THE TASK:
Beginning with the line that holds "The image size", write out each line exactly as it stands until the end of the data, and include no pictures.
═════ INPUT MATERIAL ═════
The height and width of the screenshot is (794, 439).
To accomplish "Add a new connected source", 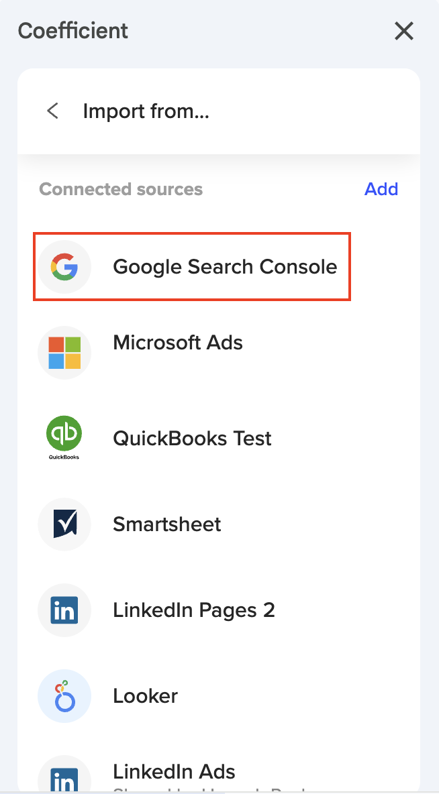I will point(381,189).
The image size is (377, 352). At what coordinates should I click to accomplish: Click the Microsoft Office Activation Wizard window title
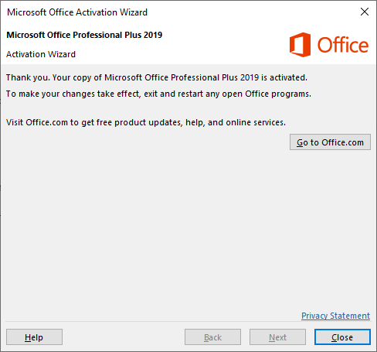click(x=77, y=12)
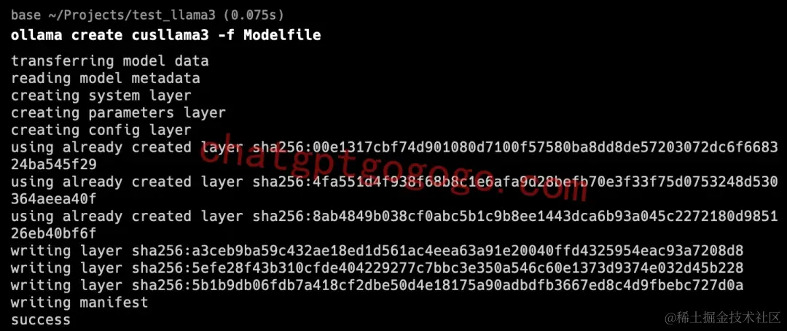Click the writing layer sha256:a3ceb9ba59c4 line

coord(377,251)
═════
TASK SOLUTION:
The image size is (377, 352). At what coordinates should I click to accomplish: Click the Microsoft Office Activation Wizard window title
click(x=77, y=12)
Click the writing layer sha256:a3ceb9ba59c4 line

coord(377,251)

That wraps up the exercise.